Why we hate school and what we can do to fix it
Published: Friday, August 31, 2012
Updated: Friday, August 31, 2012 00:08
"I wish I could just hang out at school and not have to go to class."
It’s a familiar mantra groaned by students from grade school to college. With American students’ test scores consistently lower than their global counterparts, the future of our education system and economy appears worrisome.
People are quick to explain this phenomenon – "American kids are lazy and spoiled. They expect many things and don’t want to work for it."
It is true – post-Generation Y has lived in an era of technological dependence and instant gratification. However, many American students work passionately toward their interests – from video games, to fashion, to sports – investing time, energy and money.
Nevertheless, older generations’ frustrations seem legitimate. In America, educational and financial success appear to be a relatively easy, almost guaranteed process – go to class, do your work, earn a degree and get a well-paying job.

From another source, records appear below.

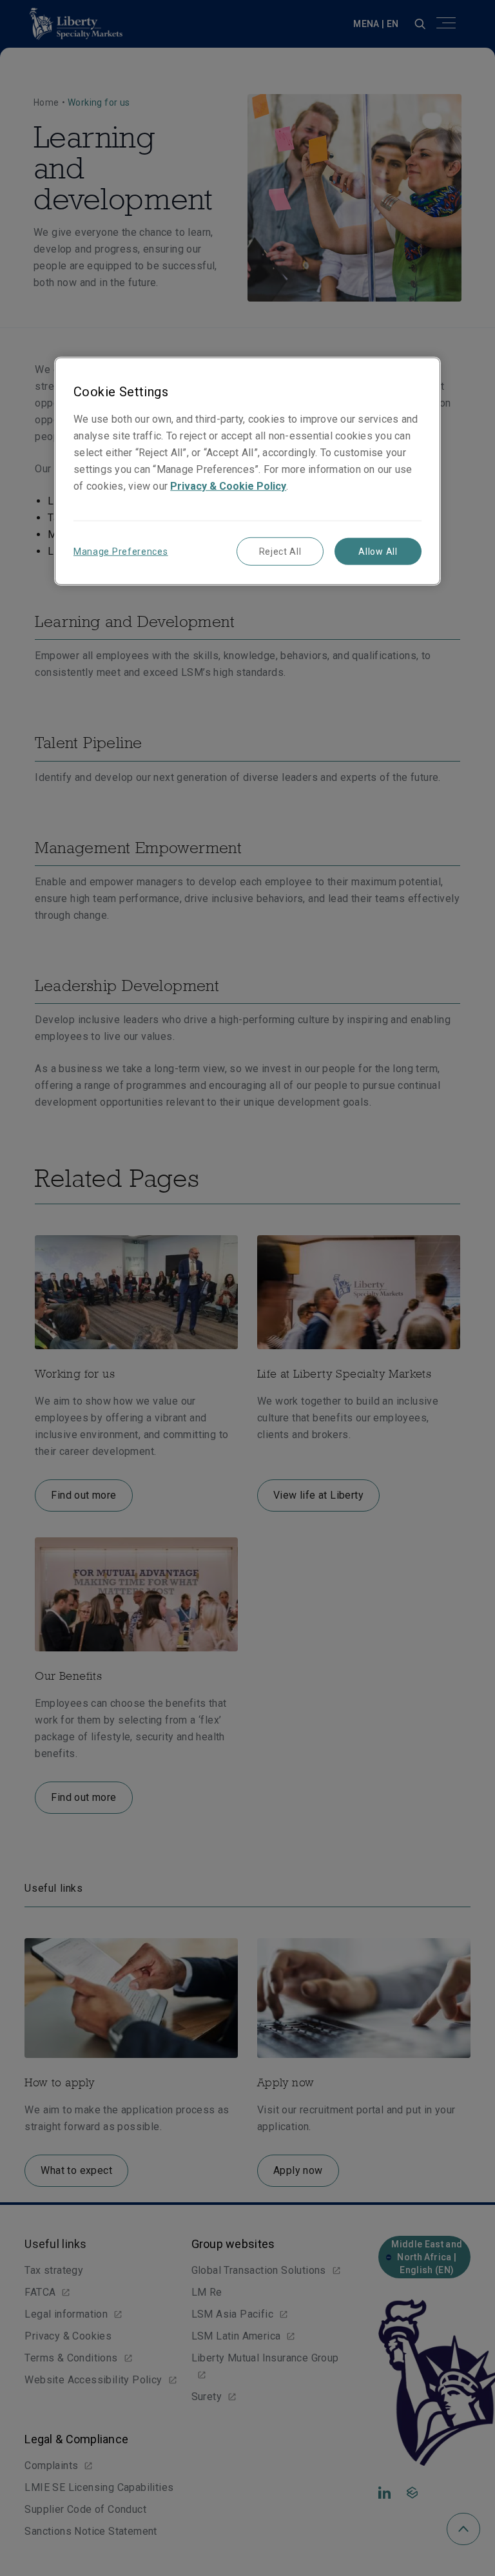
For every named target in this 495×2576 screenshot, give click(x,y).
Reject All (280, 551)
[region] (247, 470)
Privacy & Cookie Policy (228, 486)
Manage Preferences (120, 551)
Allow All (377, 551)
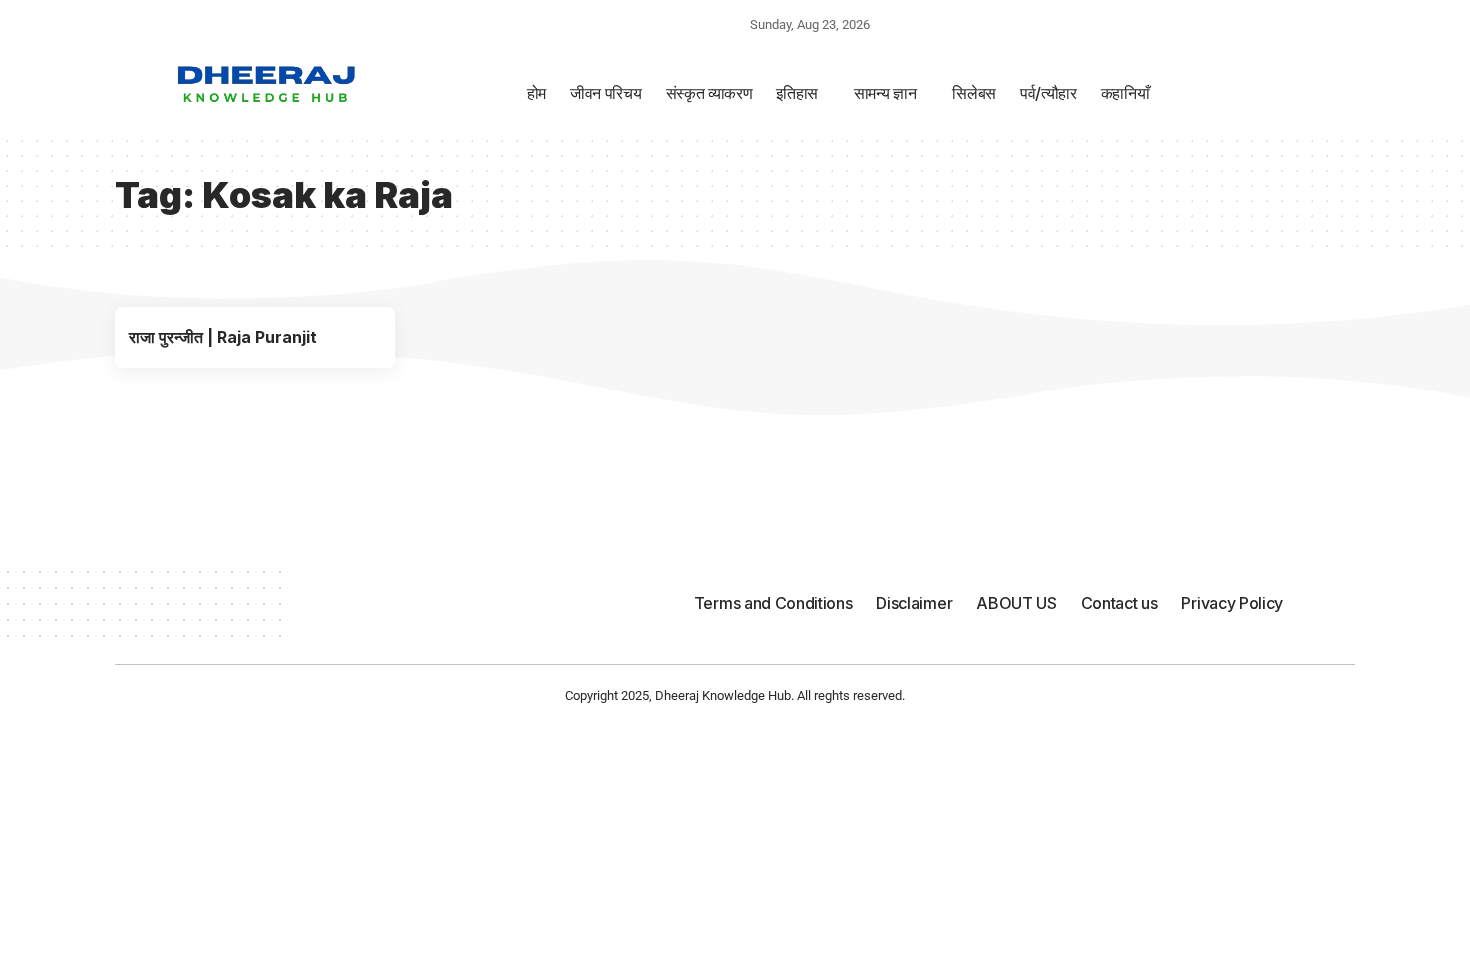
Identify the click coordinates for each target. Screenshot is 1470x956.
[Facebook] (185, 23)
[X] (208, 23)
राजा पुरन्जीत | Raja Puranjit (223, 337)
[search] (1151, 27)
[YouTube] (235, 23)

So, why don’t most American students like school? Why don’t many students care? The answer lies partly in feeling as though education or time spent in school is a meaningless pursuit. "It’s not very interesting. Except for my [insert standardized test, professional school entry], none of this actually matters."
Educators would be quick to offer rebuttal – a foundation of knowledge is vital, whether progressing through corporate ranks or sticking to a specialized field. When the average undergraduate student changes their major at least three times, graduation requirements such as the General Education Curriculum, or GECs, seem necessary to shape a well-rounded student.
However, the problem doesn’t actually lie with classroom content or graduation requirements. The problem is the way classes are taught, the way learning is tested and the way success is measured.
These problems are exacerbated by the increase in standardized testing. Students’ success is reduced to achieving a certain score. Although meaningful engagement is stressed, it often takes a backseat. Teachers must also fulfill classroom objectives and content standards required by the University. With large class sizes of students with diverse capabilities, standardized testing is the fastest and easiest means of evaluating and acquiring data.
However, standardized testing is detrimental to the very nature of learning because it enforces conformity. "There’s only one solution. It’s in the back of the book, but you can’t look. You can’t get help from others, either. That’s cheating." In the workplace, this would be considered brainstorming and collaboration – vital skills for any employee and the success of any organization.
There is a reason teachers encourage students to seek study groups. Some of the best ideas and depth of understanding comes from collaboration.
Quoting Sir Ken Robinson, a prominent speaker on education, "Collaboration is the stuff of learning. When you atomize people, you remove them from their natural learning environment."
This, along with critical thinking, creativity, communication and technological proficiency , is referred to as a 21st century skill. These skills are vital to cultivate in students, especially in the midst of increased global competition and technological advancement.
Unfortunately, 21st century learning is scarcely implemented in classrooms, and this is a reason students may not find their education meaningful. While our global economy desperately needs innovative ideas, our educational institutions continue to place value on the ability to conform and test well.
So how can we change this? How can we get students to stop hating school and maximize their potential?
First, we must dispel current notions about education – STEM versus the arts, abstract versus concrete – because they are a myth. All subjects are interconnected. We must recognize students learn differently. More importantly, we must cultivate students’ abilities to find different solutions to problems, or different ways to solve a problem.
We must recognize standardized testing does not evaluate all students fairly or meaningfully. Top universities such as Wake Forest have already removed SAT and ACT scores from their undergraduate admissions process. The National Bureau of Economic Research published a study in 2010, concluding, "Standardized test scores do not show significant correlation of a student’s ability to succeed."
Classrooms must incorporate hands-on activities, projects and portfolios into objectives and content standards. Research supports that students involved in project-based learning tend to outperform their nonparticipating peers and attend school more often. The goal is to evaluate students more wholly, rather than reducing them to numbers.
Degrees aren’t necessarily enough anymore, nor are they a guarantee of a job. On an institutional level, we must place equal, if not higher value on cultivating 21st century skills – they’re one of the only means Americans can define themselves and succeed in an unpredictable, technologically advancing global economy.
Do your part in making the most of your education. Think critically about why you may hate something and what can be done about it, and organize to make it happen.
Education is a privilege. Therefore, it is our responsibility to make it engaging and meaningful.
In the end, it’s only knowledge, skills and experience that genuinely matter and can successfully progress our nation into the next century.